Eine Loft-Trennwand – eine Glastrennwand mit sichtbaren, schwarzen Sprossen, die die Scheibe in kleinere Felder unterteilen – ist einer der bekanntesten Einrichtungstrends der letzten Jahre. Obwohl sie überall ähnlich aussieht, unterscheiden sich ihre Rolle und die passenden Parameter deutlich, je nachdem, ob sie in einem Zuhause oder in einem Gewerberaum eingesetzt wird.
Loft-Trennwand zuhause
In Wohnungen und Einfamilienhäusern erfüllt die Loft-Trennwand meist gleichzeitig eine dekorative und funktionale Rolle – sie trennt Küche und Wohnzimmer, grenzt ein Arbeitszimmer ab, wahrt dabei aber die optische Einheit eines offenen Raumkonzepts. Im Wohnkontext zählen vor allem:
- Farbabstimmung der Profile mit der übrigen Ausstattung (Beschläge, Beleuchtung, Griffe);
- Sprossenanordnung, proportional zur Raumgröße – ein zu dichtes Raster verkleinert den Raum optisch;
- Glasart – zuhause wird meist klares oder leicht mattiertes Glas gewählt, um maximales Tageslicht zu erhalten.

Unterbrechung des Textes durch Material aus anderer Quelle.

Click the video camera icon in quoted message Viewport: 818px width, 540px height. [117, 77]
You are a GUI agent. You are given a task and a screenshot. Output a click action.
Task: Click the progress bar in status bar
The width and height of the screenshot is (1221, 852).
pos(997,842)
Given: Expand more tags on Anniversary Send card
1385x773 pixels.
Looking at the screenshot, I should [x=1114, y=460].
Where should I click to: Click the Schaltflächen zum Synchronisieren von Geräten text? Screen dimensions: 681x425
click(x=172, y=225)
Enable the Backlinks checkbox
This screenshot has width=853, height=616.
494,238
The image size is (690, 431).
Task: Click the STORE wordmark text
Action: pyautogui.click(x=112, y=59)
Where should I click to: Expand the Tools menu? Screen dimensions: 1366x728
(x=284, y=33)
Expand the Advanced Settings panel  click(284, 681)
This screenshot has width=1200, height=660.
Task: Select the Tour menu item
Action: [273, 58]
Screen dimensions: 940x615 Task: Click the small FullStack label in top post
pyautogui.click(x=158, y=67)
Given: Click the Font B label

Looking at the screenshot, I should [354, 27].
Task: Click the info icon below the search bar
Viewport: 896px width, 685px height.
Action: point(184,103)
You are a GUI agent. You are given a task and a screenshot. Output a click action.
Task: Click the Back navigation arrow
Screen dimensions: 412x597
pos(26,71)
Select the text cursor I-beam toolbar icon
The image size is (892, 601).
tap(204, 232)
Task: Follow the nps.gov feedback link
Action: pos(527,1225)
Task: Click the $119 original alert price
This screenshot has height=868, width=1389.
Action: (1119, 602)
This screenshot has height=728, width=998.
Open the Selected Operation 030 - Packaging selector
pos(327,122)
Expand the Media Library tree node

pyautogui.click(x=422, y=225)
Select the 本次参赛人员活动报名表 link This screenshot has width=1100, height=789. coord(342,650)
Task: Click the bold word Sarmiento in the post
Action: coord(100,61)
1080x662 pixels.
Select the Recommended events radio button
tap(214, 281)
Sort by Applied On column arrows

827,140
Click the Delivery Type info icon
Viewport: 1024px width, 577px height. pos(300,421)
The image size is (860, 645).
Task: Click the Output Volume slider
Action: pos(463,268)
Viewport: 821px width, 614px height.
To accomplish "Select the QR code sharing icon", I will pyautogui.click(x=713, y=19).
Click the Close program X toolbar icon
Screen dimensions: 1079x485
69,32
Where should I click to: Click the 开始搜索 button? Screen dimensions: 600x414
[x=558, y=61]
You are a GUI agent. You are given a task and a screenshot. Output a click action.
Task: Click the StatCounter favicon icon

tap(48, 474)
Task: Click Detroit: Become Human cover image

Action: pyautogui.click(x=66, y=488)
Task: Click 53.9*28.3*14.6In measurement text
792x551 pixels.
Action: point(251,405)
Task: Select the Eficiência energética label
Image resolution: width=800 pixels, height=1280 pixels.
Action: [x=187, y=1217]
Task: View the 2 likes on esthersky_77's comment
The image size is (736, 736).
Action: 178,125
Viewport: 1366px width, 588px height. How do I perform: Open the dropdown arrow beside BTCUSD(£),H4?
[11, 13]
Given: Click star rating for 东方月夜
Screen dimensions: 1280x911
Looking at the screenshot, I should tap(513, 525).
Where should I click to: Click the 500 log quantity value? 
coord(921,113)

Loft-Trennwand im Gewerberaum
In Büros, Restaurants, Hotels und Showrooms erfüllt die Loft-Trennwand vor allem eine organisatorische Funktion – sie grenzt Arbeitsbereiche, Besprechungsräume oder VIP-Zonen ab und schafft zugleich ein einheitliches Markenbild. In diesem Kontext kommen zusätzliche Anforderungen hinzu:
- Beständigkeit und Nutzungshäufigkeit – Trennwände in Gewerberäumen sind stärker beansprucht (Durchgangsverkehr, Reinigung, Transport von Geräten), was Glasdicke und Profilstabilität beeinflusst;
- Übereinstimmung mit der Markenidentität – Profilfarbe und Sprossenraster werden oft passend zum Corporate Design gewählt;
- Akustik – in Büros wird die Loft-Trennwand oft mit einem Doppelverglasungssystem kombiniert, um Ästhetik mit der erforderlichen akustischen Privatsphäre zu verbinden (mehr im Artikel über Akustik von Glastrennwänden);
- Einhaltung von Brandschutz- und Arbeitsschutzvorschriften – in öffentlichen Gebäuden muss die Glaswahl zusätzliche Sicherheitsanforderungen berücksichtigen.
Was haben beide Anwendungen gemeinsam?
Unabhängig vom Kontext basiert die Loft-Trennwand immer auf demselben Konstruktionsprinzip – einer individuellen Anordnung vertikaler und horizontaler Unterteilungen, Aluminium- oder Stahlprofilen und der Wahl der Öffnungsart (Dreh-, Schiebe-, Falt- oder Pendeltüren). Der Unterschied liegt in den Prioritäten: zuhause zählen vor allem Ästhetik und Licht, im Gewerberaum Beständigkeit, Markenkonsistenz und Konformität mit den Gebäudeanforderungen.